When Indian Prime Minister Narendra Modi announced in November that the country would no longer use its R500 and R1000 (approximately $7.50 and $15.00) currencies — which make up 86 percent of all cash in circulation in India — observers questioned the wisdom of the monetary decision. Why? As The Economist described,
“[I]t is dramatic: central banks usually balk at moves that call into question the legal worth of the notes they issue.”
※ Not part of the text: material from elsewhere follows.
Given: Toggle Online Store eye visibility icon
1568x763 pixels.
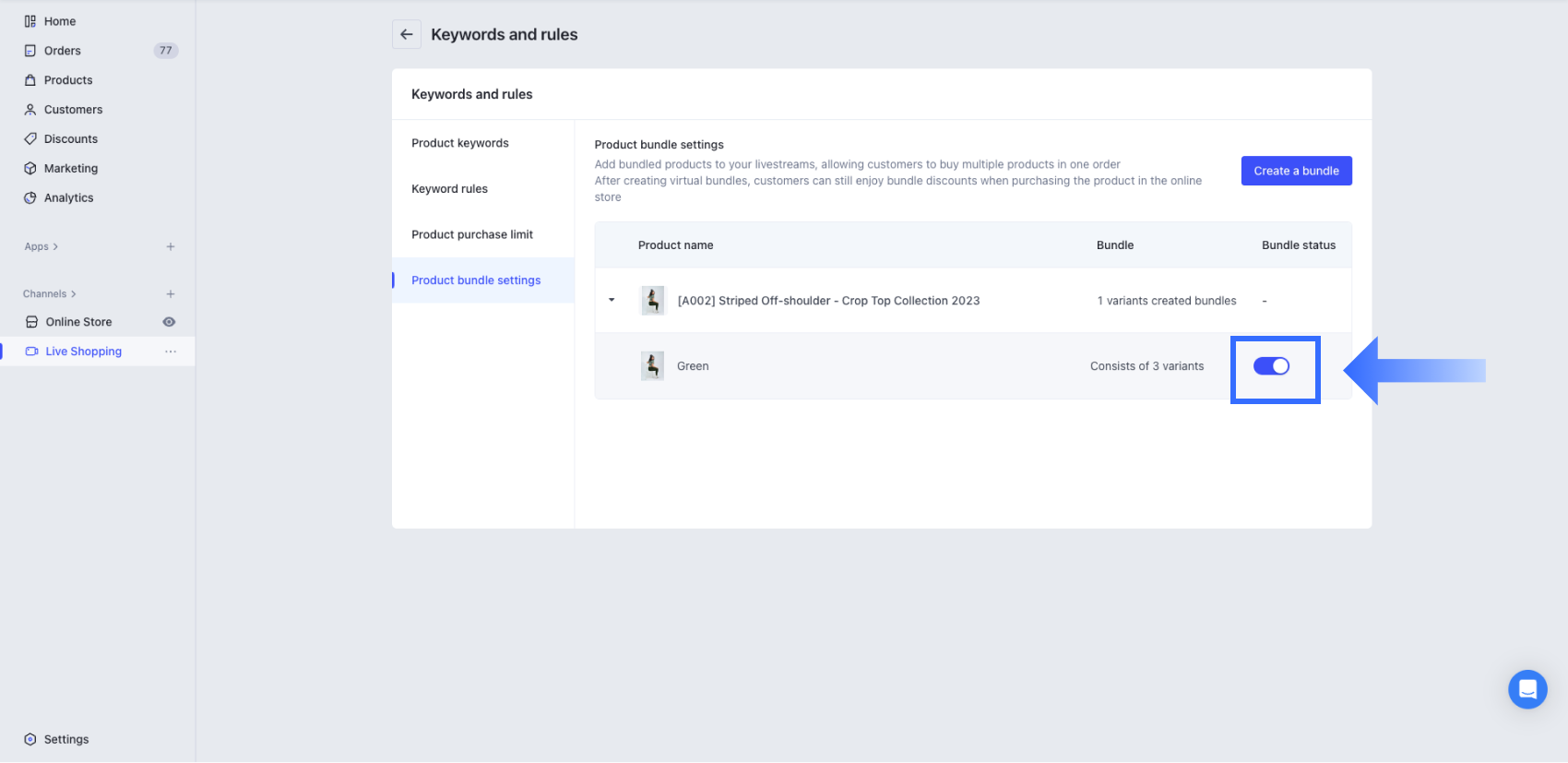Looking at the screenshot, I should (169, 322).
Citizens and observers said that it was a “chaotic” decision, a major “disruption” that required citizens to exchange notes or deposit them within about a month and a half, or else lose the cash value. However, the seemingly radical monetary move may be just what fintech — and a global economy seeing increasing digitalization — needs. Founder and CEO of Faircent.com Rajat Gandhi claims that it is the “Uber moment of fintech”. He explained;
“When Prime Minister Narendra Modi announced the decision to scrap Rs 500 and Rs 1,000 notes, one sector [fintech] was suddenly thrust into the limelight. Indeed, companies operating in the fintech space are scrambling to take advantage of the new situation.”
How exactly is this situation comparable to Uber, a ride-sharing company?
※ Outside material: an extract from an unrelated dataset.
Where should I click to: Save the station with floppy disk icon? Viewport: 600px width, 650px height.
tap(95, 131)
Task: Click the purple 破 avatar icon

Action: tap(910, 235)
“Uber couldn’t have been possible without everyone having a smart phone, a robust digital payment solution and, most importantly, GPS-enabled mapping system from Google. Similarly, the e-money-driven, cashless India envisaged by the government may just provide the right platform for fintech to bloom in India.”
As huge amounts of cash were taken off of the market over the past weeks and individuals were forced to deposit them into banks and ATMs, there will be an increase of reliance on digital wealth management. With 86 percent of the currency in circulation theoretically out of sight, we should see a shift from “cash is king” to increased digital banking. But, it will take time, especially in areas of a large country where the informal economy still persists, according to The Economist;
“The prospect of life with little or no cash, at least for a few days, cheered those who think Indians should be switching to smartphone apps and card-based payments, which are easier for the authorities to track and tax. That laudable aim will take time in a country where nine out of every ten workers still toil in the informal sector. Though the number of Indians with bank accounts has risen sharply thanks to a government financial-inclusion scheme, most savings are still held outside the banking system. One-fifth of total economic output is said to be informal.”
Faircent.com is India’s largest peer-to-peer platform, and Gandhi believes that P2P lending, in particular, will be able to pounce on the increasing digital economy opportunity that PM Modi has lent much time and effort to developing. Aside from the overall modernization and digitalization that fintech offers, P2P is a product within the fintech umbrella that shows most potential in this environment because according to Gandhi;
“Lending as a business has been highly restricted to a limited number of banks and other formal lending institutions. This has led to very few innovations and a large part of our population staying outside the formal credit sector. Lending as an asset class is most profitable in a credit-starved country like India. … P2P unlocks the supply side by connecting individuals who have surplus money to lend with the ones seeking a loan. Add technology into the mix and you get a powerful tool that can negate the problems traditional banks face. At Faircent we are building the infrastructure for a technology and data-driven credit appraisal system.”
Fintech entrepreneurs and banks moving toward digitalization must move quickly on Modi’s sudden monetary reform to ensure that success occurs rather than a disaster. As economists have warned,
“India is not the first country to introduce abrupt, drastic reform of its currency. But the precedents—including Burma in 1987, the former Soviet Union in 1991 and North Korea in 2009—are not encouraging. Burma erupted in revolt, the Soviet Union disintegrated and North Koreans went hungry.”
India’s rupee reform scenario is coming at a time when the fintech sector exists to a large enough extent to fill in the disruption — a phenomenon that did not exist in the 1980s to 2000s in other countries. India’s government must thus work closely with such fintech companies to steer the ship in the right direction, averting monetary disasters from this sudden currency reform.
Gandhi is optimistic and predicts that startups, P2P lending platforms, and government can work together to ensure that fintech sees success next year.
“The  year will end for the Fintech space in a flurry of activity. Expect 2017 to be a strong year for Fintech players with P2P playing a bigger and more decisive role.”